THE TASK - Output each entry verbatim.

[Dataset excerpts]

------------------------------------------------------------

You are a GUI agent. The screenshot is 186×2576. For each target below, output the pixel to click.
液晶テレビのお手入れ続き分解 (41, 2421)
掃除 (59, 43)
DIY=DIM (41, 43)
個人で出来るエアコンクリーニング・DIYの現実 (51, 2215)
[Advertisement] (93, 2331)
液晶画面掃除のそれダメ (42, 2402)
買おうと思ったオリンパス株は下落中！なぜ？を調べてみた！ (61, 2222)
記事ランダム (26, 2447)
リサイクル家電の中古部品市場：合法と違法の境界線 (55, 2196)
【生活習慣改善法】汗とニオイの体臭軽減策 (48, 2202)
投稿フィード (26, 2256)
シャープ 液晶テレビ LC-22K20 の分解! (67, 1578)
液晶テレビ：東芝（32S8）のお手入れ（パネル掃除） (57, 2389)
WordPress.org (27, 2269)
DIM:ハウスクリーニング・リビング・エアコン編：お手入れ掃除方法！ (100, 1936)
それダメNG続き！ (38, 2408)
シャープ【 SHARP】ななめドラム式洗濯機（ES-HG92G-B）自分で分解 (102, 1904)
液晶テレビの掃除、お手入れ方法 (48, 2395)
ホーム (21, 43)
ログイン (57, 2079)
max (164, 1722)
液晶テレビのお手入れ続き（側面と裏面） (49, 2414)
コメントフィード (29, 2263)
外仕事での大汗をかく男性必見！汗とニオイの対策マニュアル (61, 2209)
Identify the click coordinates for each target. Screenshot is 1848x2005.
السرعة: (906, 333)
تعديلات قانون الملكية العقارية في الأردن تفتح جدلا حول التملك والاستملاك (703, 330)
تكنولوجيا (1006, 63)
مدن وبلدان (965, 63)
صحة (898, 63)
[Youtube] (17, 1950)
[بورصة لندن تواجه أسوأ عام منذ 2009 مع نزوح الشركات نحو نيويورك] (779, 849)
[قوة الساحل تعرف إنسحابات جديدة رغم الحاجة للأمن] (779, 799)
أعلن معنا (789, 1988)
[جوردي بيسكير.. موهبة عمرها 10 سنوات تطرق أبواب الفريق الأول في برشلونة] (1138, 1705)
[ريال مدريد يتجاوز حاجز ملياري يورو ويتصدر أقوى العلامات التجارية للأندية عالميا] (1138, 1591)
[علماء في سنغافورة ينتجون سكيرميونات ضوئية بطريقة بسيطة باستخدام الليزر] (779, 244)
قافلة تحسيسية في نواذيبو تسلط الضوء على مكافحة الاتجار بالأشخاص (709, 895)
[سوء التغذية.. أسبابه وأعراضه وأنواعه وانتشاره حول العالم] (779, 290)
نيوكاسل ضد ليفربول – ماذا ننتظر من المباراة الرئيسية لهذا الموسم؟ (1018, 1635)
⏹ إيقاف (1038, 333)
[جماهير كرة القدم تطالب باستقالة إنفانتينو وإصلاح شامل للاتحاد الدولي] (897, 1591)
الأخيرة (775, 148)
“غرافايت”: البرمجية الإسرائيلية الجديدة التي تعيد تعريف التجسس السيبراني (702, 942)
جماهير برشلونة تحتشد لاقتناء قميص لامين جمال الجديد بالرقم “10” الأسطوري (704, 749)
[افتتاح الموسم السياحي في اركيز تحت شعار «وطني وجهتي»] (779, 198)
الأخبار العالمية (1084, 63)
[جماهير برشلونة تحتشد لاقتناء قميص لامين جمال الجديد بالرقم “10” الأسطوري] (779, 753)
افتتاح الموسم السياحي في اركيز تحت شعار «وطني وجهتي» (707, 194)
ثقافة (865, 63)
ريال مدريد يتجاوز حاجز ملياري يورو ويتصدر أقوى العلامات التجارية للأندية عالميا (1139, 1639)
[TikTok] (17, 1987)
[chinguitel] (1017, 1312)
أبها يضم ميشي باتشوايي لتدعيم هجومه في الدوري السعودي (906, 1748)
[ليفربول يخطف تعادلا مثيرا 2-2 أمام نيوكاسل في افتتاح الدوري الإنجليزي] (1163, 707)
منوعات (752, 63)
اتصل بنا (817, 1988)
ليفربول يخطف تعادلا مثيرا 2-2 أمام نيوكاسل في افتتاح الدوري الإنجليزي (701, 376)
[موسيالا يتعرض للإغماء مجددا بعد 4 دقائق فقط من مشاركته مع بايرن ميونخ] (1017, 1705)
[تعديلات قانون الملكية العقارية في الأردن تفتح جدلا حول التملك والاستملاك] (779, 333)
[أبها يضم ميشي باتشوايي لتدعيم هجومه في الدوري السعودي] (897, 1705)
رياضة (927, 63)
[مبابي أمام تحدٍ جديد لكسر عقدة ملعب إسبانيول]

------------------------------------------------------------

THE COMPLETED TASK -
You are a GUI agent. The screenshot is 186×2576. For each target below, output the pixel to click.
液晶テレビのお手入れ続き分解 (41, 2421)
掃除 (59, 43)
DIY=DIM (41, 43)
個人で出来るエアコンクリーニング・DIYの現実 (51, 2215)
[Advertisement] (93, 2331)
液晶画面掃除のそれダメ (42, 2402)
買おうと思ったオリンパス株は下落中！なぜ？を調べてみた！ (61, 2222)
記事ランダム (26, 2447)
リサイクル家電の中古部品市場：合法と違法の境界線 (55, 2196)
【生活習慣改善法】汗とニオイの体臭軽減策 (48, 2202)
投稿フィード (26, 2256)
シャープ 液晶テレビ LC-22K20 の分解! (67, 1578)
液晶テレビ：東芝（32S8）のお手入れ（パネル掃除） (57, 2389)
WordPress.org (27, 2269)
DIM:ハウスクリーニング・リビング・エアコン編：お手入れ掃除方法！ (100, 1936)
それダメNG続き！ (38, 2408)
シャープ【 SHARP】ななめドラム式洗濯機（ES-HG92G-B）自分で分解 (102, 1904)
液晶テレビの掃除、お手入れ方法 (48, 2395)
ホーム (21, 43)
ログイン (57, 2079)
max (164, 1722)
液晶テレビのお手入れ続き（側面と裏面） (49, 2414)
コメントフィード (29, 2263)
外仕事での大汗をかく男性必見！汗とニオイの対策マニュアル (61, 2209)
Identify the click coordinates for each target. Screenshot is 1848x2005.
السرعة: (906, 333)
تعديلات قانون الملكية العقارية في الأردن تفتح جدلا حول التملك والاستملاك (703, 330)
تكنولوجيا (1006, 63)
مدن وبلدان (965, 63)
صحة (898, 63)
[Youtube] (17, 1950)
[بورصة لندن تواجه أسوأ عام منذ 2009 مع نزوح الشركات نحو نيويورك] (779, 849)
[قوة الساحل تعرف إنسحابات جديدة رغم الحاجة للأمن] (779, 799)
أعلن معنا (789, 1988)
[جوردي بيسكير.. موهبة عمرها 10 سنوات تطرق أبواب الفريق الأول في برشلونة] (1138, 1705)
[ريال مدريد يتجاوز حاجز ملياري يورو ويتصدر أقوى العلامات التجارية للأندية عالميا] (1138, 1591)
[علماء في سنغافورة ينتجون سكيرميونات ضوئية بطريقة بسيطة باستخدام الليزر] (779, 244)
قافلة تحسيسية في نواذيبو تسلط الضوء على مكافحة الاتجار بالأشخاص (709, 895)
[سوء التغذية.. أسبابه وأعراضه وأنواعه وانتشاره حول العالم] (779, 290)
نيوكاسل ضد ليفربول – ماذا ننتظر من المباراة الرئيسية لهذا الموسم؟ (1018, 1635)
⏹ إيقاف (1038, 333)
[جماهير كرة القدم تطالب باستقالة إنفانتينو وإصلاح شامل للاتحاد الدولي] (897, 1591)
الأخيرة (775, 148)
“غرافايت”: البرمجية الإسرائيلية الجديدة التي تعيد تعريف التجسس السيبراني (702, 942)
جماهير برشلونة تحتشد لاقتناء قميص لامين جمال الجديد بالرقم “10” الأسطوري (704, 749)
[افتتاح الموسم السياحي في اركيز تحت شعار «وطني وجهتي»] (779, 198)
الأخبار العالمية (1084, 63)
[جماهير برشلونة تحتشد لاقتناء قميص لامين جمال الجديد بالرقم “10” الأسطوري] (779, 753)
افتتاح الموسم السياحي في اركيز تحت شعار «وطني وجهتي» (707, 194)
ثقافة (865, 63)
ريال مدريد يتجاوز حاجز ملياري يورو ويتصدر أقوى العلامات التجارية للأندية عالميا (1139, 1639)
[TikTok] (17, 1987)
[chinguitel] (1017, 1312)
أبها يضم ميشي باتشوايي لتدعيم هجومه في الدوري السعودي (906, 1748)
[ليفربول يخطف تعادلا مثيرا 2-2 أمام نيوكاسل في افتتاح الدوري الإنجليزي] (1163, 707)
منوعات (752, 63)
اتصل بنا (817, 1988)
ليفربول يخطف تعادلا مثيرا 2-2 أمام نيوكاسل في افتتاح الدوري الإنجليزي (701, 376)
[موسيالا يتعرض للإغماء مجددا بعد 4 دقائق فقط من مشاركته مع بايرن ميونخ] (1017, 1705)
[تعديلات قانون الملكية العقارية في الأردن تفتح جدلا حول التملك والاستملاك] (779, 333)
[أبها يضم ميشي باتشوايي لتدعيم هجومه في الدوري السعودي] (897, 1705)
رياضة (927, 63)
[مبابي أمام تحدٍ جديد لكسر عقدة ملعب إسبانيول]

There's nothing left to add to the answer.